--- BEGIN PROVIDED ENTRIES ---
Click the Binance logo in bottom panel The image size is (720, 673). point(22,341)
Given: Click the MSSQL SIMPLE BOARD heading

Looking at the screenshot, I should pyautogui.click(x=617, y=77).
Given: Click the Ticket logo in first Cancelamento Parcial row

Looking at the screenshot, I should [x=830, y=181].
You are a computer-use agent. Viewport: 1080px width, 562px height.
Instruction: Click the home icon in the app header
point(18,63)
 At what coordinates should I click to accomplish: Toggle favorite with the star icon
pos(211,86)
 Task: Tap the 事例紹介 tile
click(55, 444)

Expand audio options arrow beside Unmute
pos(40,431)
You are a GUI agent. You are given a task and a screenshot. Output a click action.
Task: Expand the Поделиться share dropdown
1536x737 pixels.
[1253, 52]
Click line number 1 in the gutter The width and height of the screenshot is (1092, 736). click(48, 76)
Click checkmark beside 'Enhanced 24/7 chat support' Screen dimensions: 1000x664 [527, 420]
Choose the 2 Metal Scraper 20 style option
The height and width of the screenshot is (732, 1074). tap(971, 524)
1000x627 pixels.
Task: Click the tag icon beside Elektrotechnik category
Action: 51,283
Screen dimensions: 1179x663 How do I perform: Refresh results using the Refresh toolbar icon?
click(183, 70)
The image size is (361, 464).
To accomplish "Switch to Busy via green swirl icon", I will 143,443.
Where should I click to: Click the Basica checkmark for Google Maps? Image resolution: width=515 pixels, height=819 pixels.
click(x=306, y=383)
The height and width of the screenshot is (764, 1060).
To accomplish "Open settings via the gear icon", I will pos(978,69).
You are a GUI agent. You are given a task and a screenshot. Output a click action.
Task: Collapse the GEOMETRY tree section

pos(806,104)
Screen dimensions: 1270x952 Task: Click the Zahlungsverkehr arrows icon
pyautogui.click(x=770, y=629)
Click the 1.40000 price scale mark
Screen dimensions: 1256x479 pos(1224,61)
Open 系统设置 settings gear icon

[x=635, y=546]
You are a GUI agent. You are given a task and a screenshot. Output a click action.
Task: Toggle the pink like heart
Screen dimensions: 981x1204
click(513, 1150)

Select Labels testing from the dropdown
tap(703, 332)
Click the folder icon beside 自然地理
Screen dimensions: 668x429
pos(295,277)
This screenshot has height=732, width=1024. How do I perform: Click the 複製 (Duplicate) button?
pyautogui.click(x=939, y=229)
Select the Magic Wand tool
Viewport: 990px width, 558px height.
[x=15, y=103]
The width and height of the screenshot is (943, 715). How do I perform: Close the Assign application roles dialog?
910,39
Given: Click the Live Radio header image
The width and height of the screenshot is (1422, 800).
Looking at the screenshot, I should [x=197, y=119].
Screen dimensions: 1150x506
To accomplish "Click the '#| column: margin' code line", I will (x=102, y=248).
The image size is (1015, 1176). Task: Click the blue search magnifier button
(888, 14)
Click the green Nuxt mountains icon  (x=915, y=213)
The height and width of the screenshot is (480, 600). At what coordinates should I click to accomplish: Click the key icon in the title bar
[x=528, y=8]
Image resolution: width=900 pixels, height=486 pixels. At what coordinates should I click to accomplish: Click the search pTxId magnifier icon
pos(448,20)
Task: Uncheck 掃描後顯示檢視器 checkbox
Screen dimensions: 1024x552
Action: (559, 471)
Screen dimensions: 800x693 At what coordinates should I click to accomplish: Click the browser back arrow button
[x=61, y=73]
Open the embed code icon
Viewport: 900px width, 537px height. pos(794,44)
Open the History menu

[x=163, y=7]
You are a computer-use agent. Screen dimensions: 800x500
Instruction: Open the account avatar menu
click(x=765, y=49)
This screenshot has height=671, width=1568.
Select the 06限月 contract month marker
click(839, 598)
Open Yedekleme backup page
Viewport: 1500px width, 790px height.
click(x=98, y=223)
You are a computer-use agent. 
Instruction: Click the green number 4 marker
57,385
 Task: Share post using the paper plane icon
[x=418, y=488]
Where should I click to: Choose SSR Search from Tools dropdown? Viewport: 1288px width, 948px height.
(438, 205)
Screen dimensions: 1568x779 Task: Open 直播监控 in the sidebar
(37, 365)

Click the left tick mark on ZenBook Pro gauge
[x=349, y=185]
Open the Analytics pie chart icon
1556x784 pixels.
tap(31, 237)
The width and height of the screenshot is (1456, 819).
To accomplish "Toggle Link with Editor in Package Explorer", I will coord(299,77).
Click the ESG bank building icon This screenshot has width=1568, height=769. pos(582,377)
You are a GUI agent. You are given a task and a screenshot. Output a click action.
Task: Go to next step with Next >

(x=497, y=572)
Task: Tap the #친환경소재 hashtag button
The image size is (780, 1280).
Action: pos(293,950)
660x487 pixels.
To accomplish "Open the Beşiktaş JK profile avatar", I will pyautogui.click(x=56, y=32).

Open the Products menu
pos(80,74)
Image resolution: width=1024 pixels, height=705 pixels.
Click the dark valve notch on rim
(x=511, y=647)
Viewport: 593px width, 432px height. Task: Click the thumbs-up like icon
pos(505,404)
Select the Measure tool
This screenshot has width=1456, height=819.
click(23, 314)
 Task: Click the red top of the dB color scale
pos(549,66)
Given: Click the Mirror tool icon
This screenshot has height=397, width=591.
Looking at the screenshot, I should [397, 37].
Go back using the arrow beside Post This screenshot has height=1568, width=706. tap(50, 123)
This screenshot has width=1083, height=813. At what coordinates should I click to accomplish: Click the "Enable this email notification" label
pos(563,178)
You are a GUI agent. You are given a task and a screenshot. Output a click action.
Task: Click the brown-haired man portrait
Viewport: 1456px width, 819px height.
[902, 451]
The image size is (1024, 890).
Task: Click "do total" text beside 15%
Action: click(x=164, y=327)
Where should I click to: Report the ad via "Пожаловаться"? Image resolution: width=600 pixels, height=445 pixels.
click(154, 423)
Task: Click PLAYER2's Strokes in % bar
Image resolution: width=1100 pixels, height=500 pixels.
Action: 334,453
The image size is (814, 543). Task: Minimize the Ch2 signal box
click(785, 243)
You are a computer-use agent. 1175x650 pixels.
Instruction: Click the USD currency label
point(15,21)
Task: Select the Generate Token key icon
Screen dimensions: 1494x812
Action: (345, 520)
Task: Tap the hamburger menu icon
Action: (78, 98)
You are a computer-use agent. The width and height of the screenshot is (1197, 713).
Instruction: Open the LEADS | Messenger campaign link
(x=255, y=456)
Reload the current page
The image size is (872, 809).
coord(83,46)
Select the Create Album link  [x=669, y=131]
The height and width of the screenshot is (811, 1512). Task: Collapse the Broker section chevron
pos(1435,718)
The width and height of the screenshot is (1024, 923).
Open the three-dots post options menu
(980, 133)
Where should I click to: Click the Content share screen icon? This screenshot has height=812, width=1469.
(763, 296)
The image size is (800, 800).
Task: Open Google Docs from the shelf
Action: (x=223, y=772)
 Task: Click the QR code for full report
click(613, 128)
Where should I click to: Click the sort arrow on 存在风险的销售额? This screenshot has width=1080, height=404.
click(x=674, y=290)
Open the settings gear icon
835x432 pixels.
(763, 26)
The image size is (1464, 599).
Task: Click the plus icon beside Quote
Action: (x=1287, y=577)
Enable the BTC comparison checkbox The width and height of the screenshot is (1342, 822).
--- END PROVIDED ENTRIES ---
▶ EXERCISE
Output every line of the material above as a JSON list of strings, one string per line, leaving out blank lines.

▶ OUTPUT BELOW
[
  "Click the Binance logo in bottom panel The image size is (720, 673). point(22,341)",
  "Given: Click the MSSQL SIMPLE BOARD heading",
  "Looking at the screenshot, I should pyautogui.click(x=617, y=77).",
  "Given: Click the Ticket logo in first Cancelamento Parcial row",
  "Looking at the screenshot, I should [x=830, y=181].",
  "You are a computer-use agent. Viewport: 1080px width, 562px height.",
  "Instruction: Click the home icon in the app header",
  "point(18,63)",
  " At what coordinates should I click to accomplish: Toggle favorite with the star icon",
  "pos(211,86)",
  " Task: Tap the 事例紹介 tile",
  "click(55, 444)",
  "Expand audio options arrow beside Unmute",
  "pos(40,431)",
  "You are a GUI agent. You are given a task and a screenshot. Output a click action.",
  "Task: Expand the Поделиться share dropdown",
  "1536x737 pixels.",
  "[1253, 52]",
  "Click line number 1 in the gutter The width and height of the screenshot is (1092, 736). click(48, 76)",
  "Click checkmark beside 'Enhanced 24/7 chat support' Screen dimensions: 1000x664 [527, 420]",
  "Choose the 2 Metal Scraper 20 style option",
  "The height and width of the screenshot is (732, 1074). tap(971, 524)",
  "1000x627 pixels.",
  "Task: Click the tag icon beside Elektrotechnik category",
  "Action: 51,283",
  "Screen dimensions: 1179x663 How do I perform: Refresh results using the Refresh toolbar icon?",
  "click(183, 70)",
  "The image size is (361, 464).",
  "To accomplish \"Switch to Busy via green swirl icon\", I will 143,443.",
  "Where should I click to: Click the Basica checkmark for Google Maps? Image resolution: width=515 pixels, height=819 pixels.",
  "click(x=306, y=383)",
  "The height and width of the screenshot is (764, 1060).",
  "To accomplish \"Open settings via the gear icon\", I will pos(978,69).",
  "You are a GUI agent. You are given a task and a screenshot. Output a click action.",
  "Task: Collapse the GEOMETRY tree section",
  "pos(806,104)",
  "Screen dimensions: 1270x952 Task: Click the Zahlungsverkehr arrows icon",
  "pyautogui.click(x=770, y=629)",
  "Click the 1.40000 price scale mark",
  "Screen dimensions: 1256x479 pos(1224,61)",
  "Open 系统设置 settings gear icon",
  "[x=635, y=546]",
  "You are a GUI agent. You are given a task and a screenshot. Output a click action.",
  "Task: Toggle the pink like heart",
  "Screen dimensions: 981x1204",
  "click(513, 1150)",
  "Select Labels testing from the dropdown",
  "tap(703, 332)",
  "Click the folder icon beside 自然地理",
  "Screen dimensions: 668x429",
  "pos(295,277)",
  "This screenshot has height=732, width=1024. How do I perform: Click the 複製 (Duplicate) button?",
  "pyautogui.click(x=939, y=229)",
  "Select the Magic Wand tool",
  "Viewport: 990px width, 558px height.",
  "[x=15, y=103]",
  "The width and height of the screenshot is (943, 715). How do I perform: Close the Assign application roles dialog?",
  "910,39",
  "Given: Click the Live Radio header image",
  "The width and height of the screenshot is (1422, 800).",
  "Looking at the screenshot, I should [x=197, y=119].",
  "Screen dimensions: 1150x506",
  "To accomplish \"Click the '#| column: margin' code line\", I will (x=102, y=248).",
  "The image size is (1015, 1176). Task: Click the blue search magnifier button",
  "(888, 14)",
  "Click the green Nuxt mountains icon  (x=915, y=213)",
  "The height and width of the screenshot is (480, 600). At what coordinates should I click to accomplish: Click the key icon in the title bar",
  "[x=528, y=8]",
  "Image resolution: width=900 pixels, height=486 pixels. At what coordinates should I click to accomplish: Click the search pTxId magnifier icon",
  "pos(448,20)",
  "Task: Uncheck 掃描後顯示檢視器 checkbox",
  "Screen dimensions: 1024x552",
  "Action: (559, 471)",
  "Screen dimensions: 800x693 At what coordinates should I click to accomplish: Click the browser back arrow button",
  "[x=61, y=73]",
  "Open the embed code icon",
  "Viewport: 900px width, 537px height. pos(794,44)",
  "Open the History menu",
  "[x=163, y=7]",
  "You are a computer-use agent. Screen dimensions: 800x500",
  "Instruction: Open the account avatar menu",
  "click(x=765, y=49)",
  "This screenshot has height=671, width=1568.",
  "Select the 06限月 contract month marker",
  "click(839, 598)",
  "Open Yedekleme backup page",
  "Viewport: 1500px width, 790px height.",
  "click(x=98, y=223)",
  "You are a computer-use agent. ",
  "Instruction: Click the green number 4 marker",
  "57,385",
  " Task: Share post using the paper plane icon",
  "[x=418, y=488]",
  "Where should I click to: Choose SSR Search from Tools dropdown? Viewport: 1288px width, 948px height.",
  "(438, 205)",
  "Screen dimensions: 1568x779 Task: Open 直播监控 in the sidebar",
  "(37, 365)",
  "Click the left tick mark on ZenBook Pro gauge",
  "[x=349, y=185]",
  "Open the Analytics pie chart icon",
  "1556x784 pixels.",
  "tap(31, 237)",
  "The width and height of the screenshot is (1456, 819).",
  "To accomplish \"Toggle Link with Editor in Package Explorer\", I will coord(299,77).",
  "Click the ESG bank building icon This screenshot has width=1568, height=769. pos(582,377)",
  "You are a GUI agent. You are given a task and a screenshot. Output a click action.",
  "Task: Go to next step with Next >",
  "(x=497, y=572)",
  "Task: Tap the #친환경소재 hashtag button",
  "The image size is (780, 1280).",
  "Action: pos(293,950)",
  "660x487 pixels.",
  "To accomplish \"Open the Beşiktaş JK profile avatar\", I will pyautogui.click(x=56, y=32).",
  "Open the Products menu",
  "pos(80,74)",
  "Image resolution: width=1024 pixels, height=705 pixels.",
  "Click the dark valve notch on rim",
  "(x=511, y=647)",
  "Viewport: 593px width, 432px height. Task: Click the thumbs-up like icon",
  "pos(505,404)",
  "Select the Measure tool",
  "This screenshot has width=1456, height=819.",
  "click(23, 314)",
  " Task: Click the red top of the dB color scale",
  "pos(549,66)",
  "Given: Click the Mirror tool icon",
  "This screenshot has height=397, width=591.",
  "Looking at the screenshot, I should [397, 37].",
  "Go back using the arrow beside Post This screenshot has height=1568, width=706. tap(50, 123)",
  "This screenshot has width=1083, height=813. At what coordinates should I click to accomplish: Click the \"Enable this email notification\" label",
  "pos(563,178)",
  "You are a GUI agent. You are given a task and a screenshot. Output a click action.",
  "Task: Click the brown-haired man portrait",
  "Viewport: 1456px width, 819px height.",
  "[902, 451]",
  "The image size is (1024, 890).",
  "Task: Click \"do total\" text beside 15%",
  "Action: click(x=164, y=327)",
  "Where should I click to: Report the ad via \"Пожаловаться\"? Image resolution: width=600 pixels, height=445 pixels.",
  "click(154, 423)",
  "Task: Click PLAYER2's Strokes in % bar",
  "Image resolution: width=1100 pixels, height=500 pixels.",
  "Action: 334,453",
  "The image size is (814, 543). Task: Minimize the Ch2 signal box",
  "click(785, 243)",
  "You are a computer-use agent. 1175x650 pixels.",
  "Instruction: Click the USD currency label",
  "point(15,21)",
  "Task: Select the Generate Token key icon",
  "Screen dimensions: 1494x812",
  "Action: (345, 520)",
  "Task: Tap the hamburger menu icon",
  "Action: (78, 98)",
  "You are a computer-use agent. The width and height of the screenshot is (1197, 713).",
  "Instruction: Open the LEADS | Messenger campaign link",
  "(x=255, y=456)",
  "Reload the current page",
  "The image size is (872, 809).",
  "coord(83,46)",
  "Select the Create Album link  [x=669, y=131]",
  "The height and width of the screenshot is (811, 1512). Task: Collapse the Broker section chevron",
  "pos(1435,718)",
  "The width and height of the screenshot is (1024, 923).",
  "Open the three-dots post options menu",
  "(980, 133)",
  "Where should I click to: Click the Content share screen icon? This screenshot has height=812, width=1469.",
  "(763, 296)",
  "The image size is (800, 800).",
  "Task: Open Google Docs from the shelf",
  "Action: (x=223, y=772)",
  " Task: Click the QR code for full report",
  "click(613, 128)",
  "Where should I click to: Click the sort arrow on 存在风险的销售额? This screenshot has width=1080, height=404.",
  "click(x=674, y=290)",
  "Open the settings gear icon",
  "835x432 pixels.",
  "(763, 26)",
  "The image size is (1464, 599).",
  "Task: Click the plus icon beside Quote",
  "Action: (x=1287, y=577)",
  "Enable the BTC comparison checkbox The width and height of the screenshot is (1342, 822)."
]